Semenov V. Solution of systems of nonlinear algebraic equations and functions’ minimization tasks: elements of theory and applications

In the thesis the methods of localization of all the roots of nonlinear algebraic equations systems consisting of twice continuously differentiable functions were developed. Based on the method of searching all the roots of systems of nonlinear algebraic equations, the method of global minimization of functions of many variables is developed. Also, based on the developed methods for finding the roots of nonlinear equations, new efficient high-speed methods of calculating the immittance spectral frequencies of speech signals have been developed. Conditions for orthogonality and minimization of the Riesz ratio for wavelets based on Jacobi polynomials were established.
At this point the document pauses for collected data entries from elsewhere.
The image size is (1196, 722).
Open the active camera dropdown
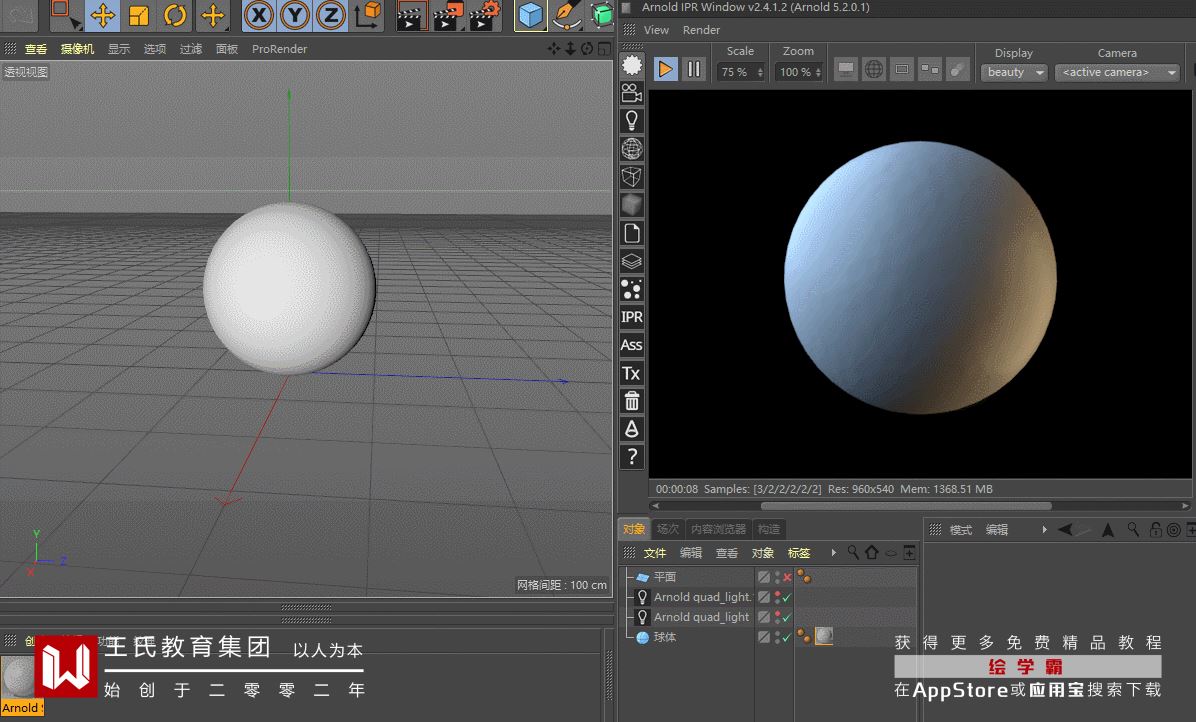[1118, 72]
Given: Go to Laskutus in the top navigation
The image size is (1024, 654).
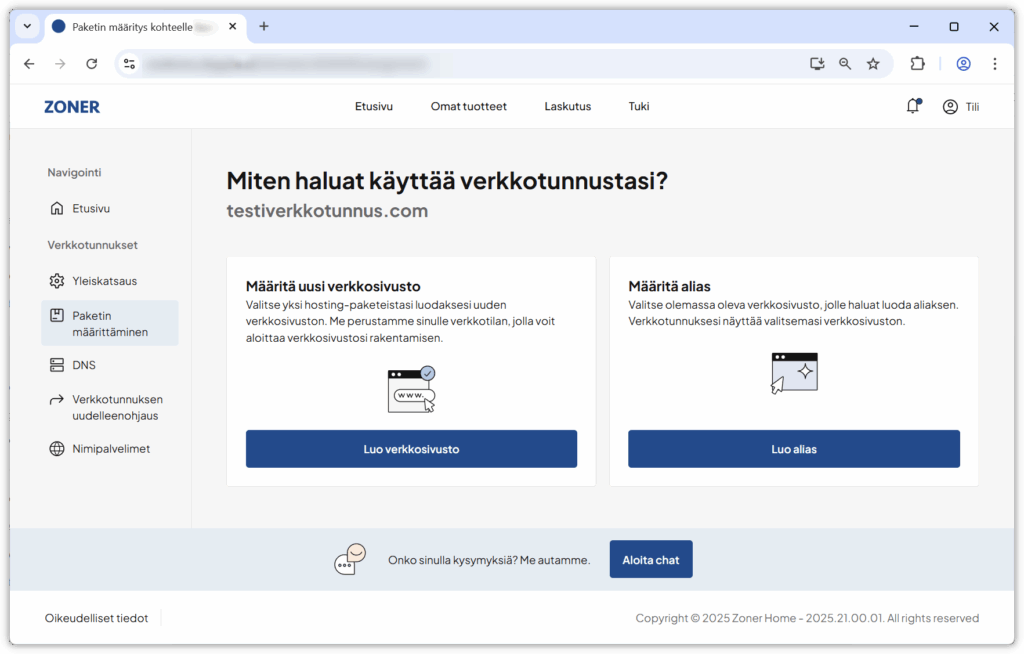Looking at the screenshot, I should tap(567, 106).
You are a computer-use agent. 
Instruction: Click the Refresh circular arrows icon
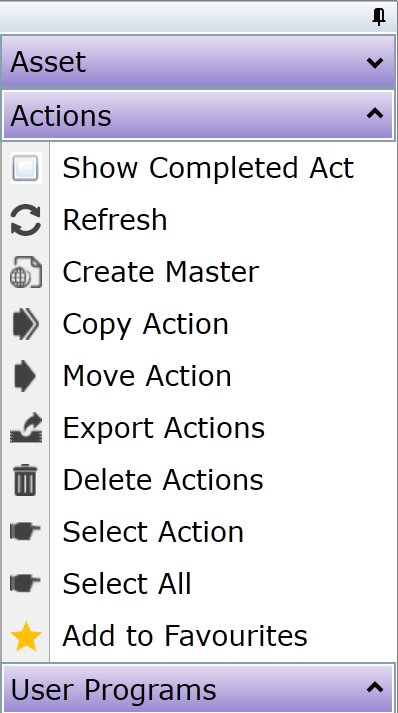25,221
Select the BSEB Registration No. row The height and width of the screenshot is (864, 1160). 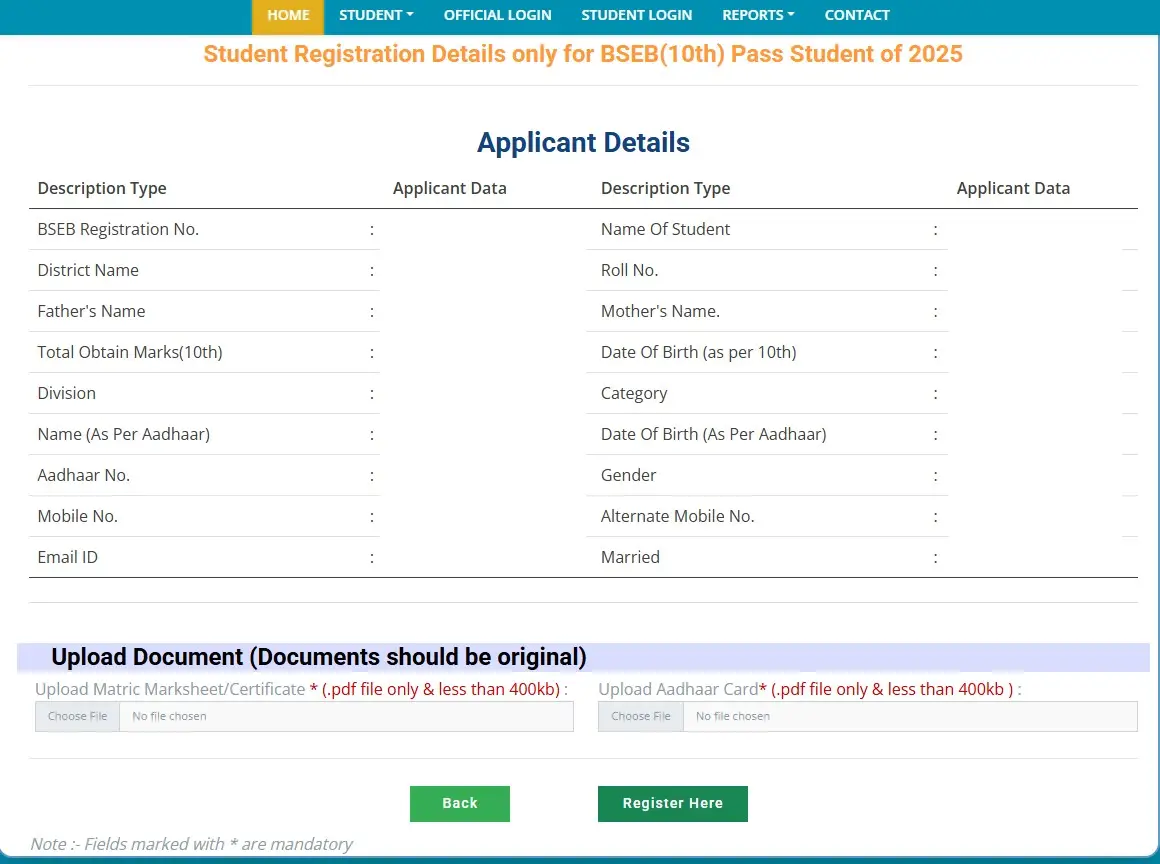118,229
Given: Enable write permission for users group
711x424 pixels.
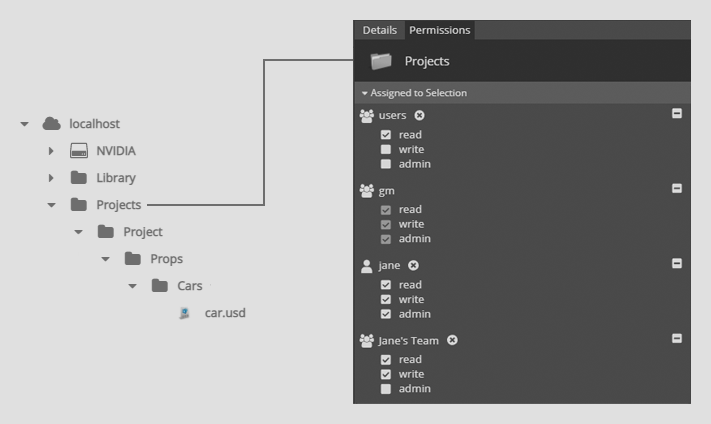Looking at the screenshot, I should coord(386,149).
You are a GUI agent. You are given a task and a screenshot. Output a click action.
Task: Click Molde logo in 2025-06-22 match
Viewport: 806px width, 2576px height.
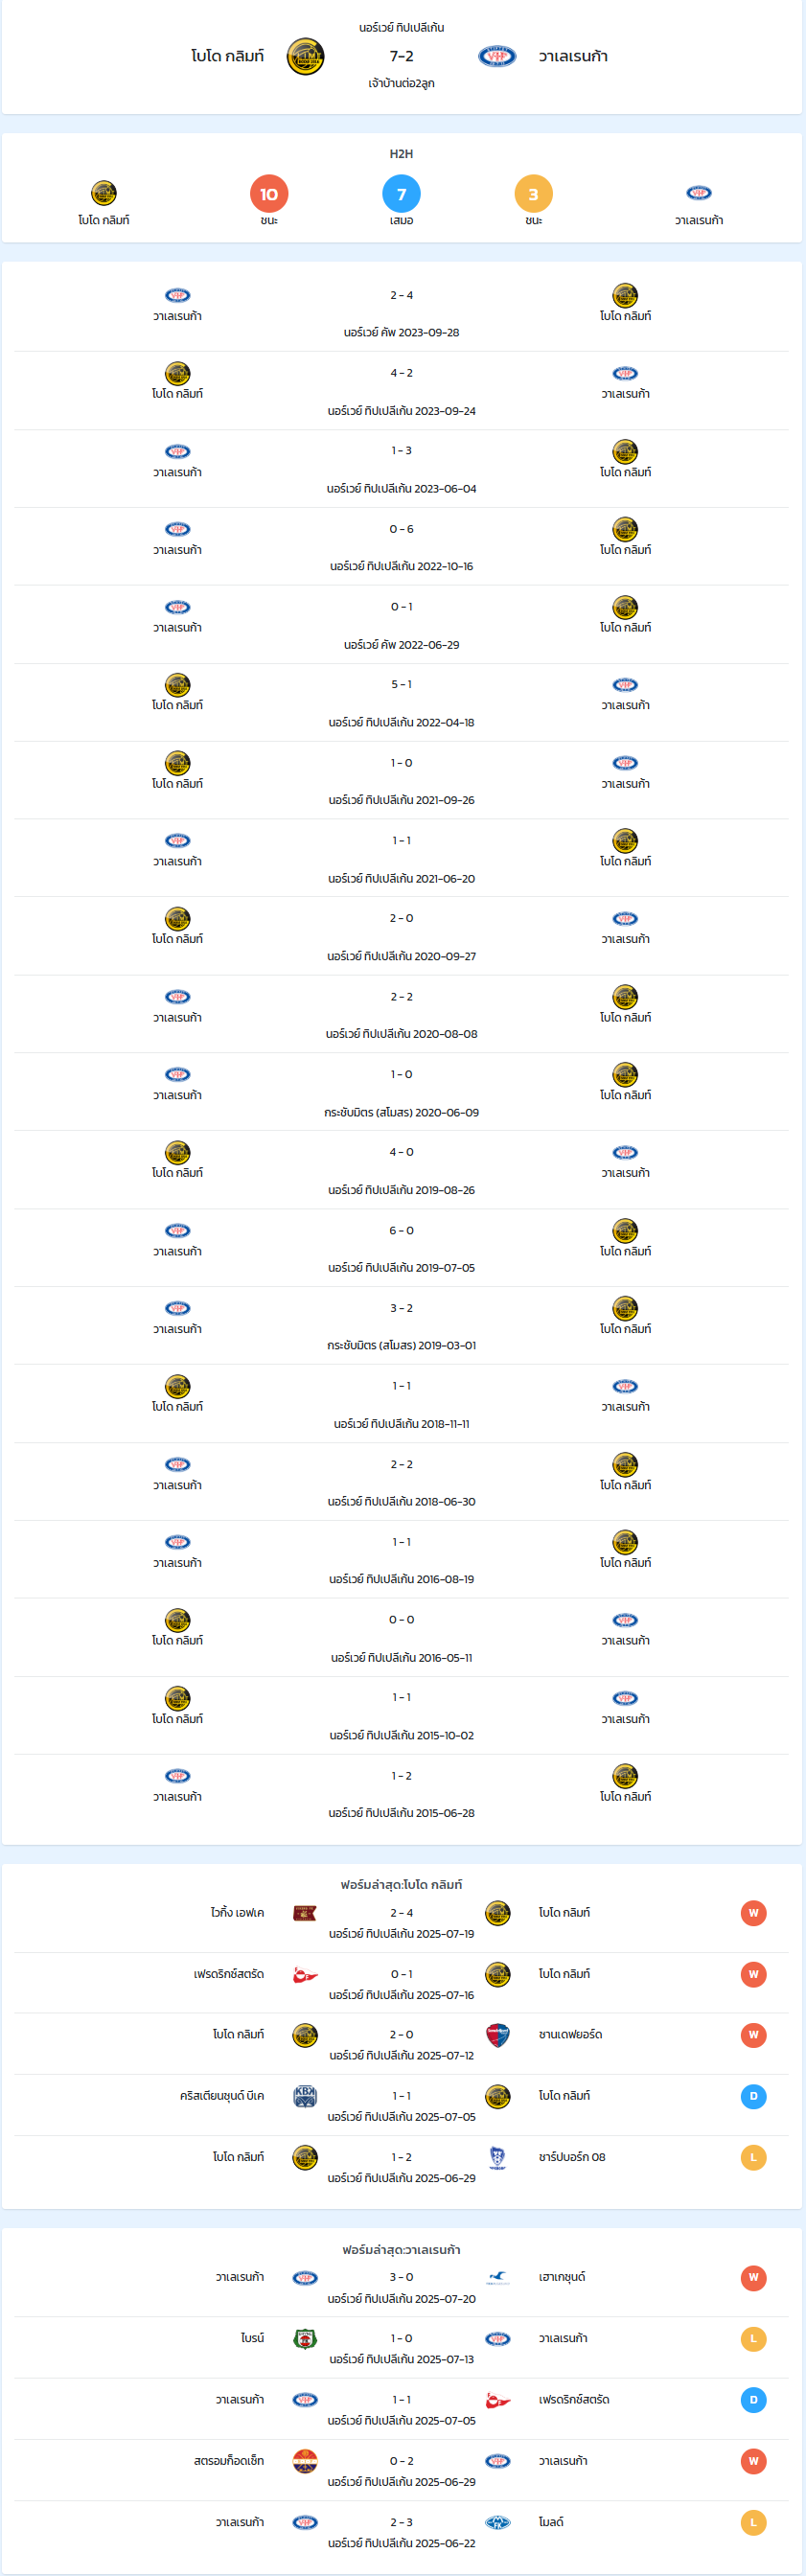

Basing on maximizing a posterior probability function, the method of demodulation and estimation of channel parameters on the basis of particle filtering, the method of demodulating signals with a continuous phase, which is based on the use of signal phase values only and the method of blind separation of amplitude-phase modulated signals were developed. The method of semi-automatic data classification based on the minimization of Tikhonov functional using discrete Laplacian and the quasi-optimal choice of the regularization parameter has been developed and verified for different data sources. Also a new computationally efficient method for automatic identification of the speaker’s gender based on the Gaussian mixture models was developed based on the maximization of likelihood function.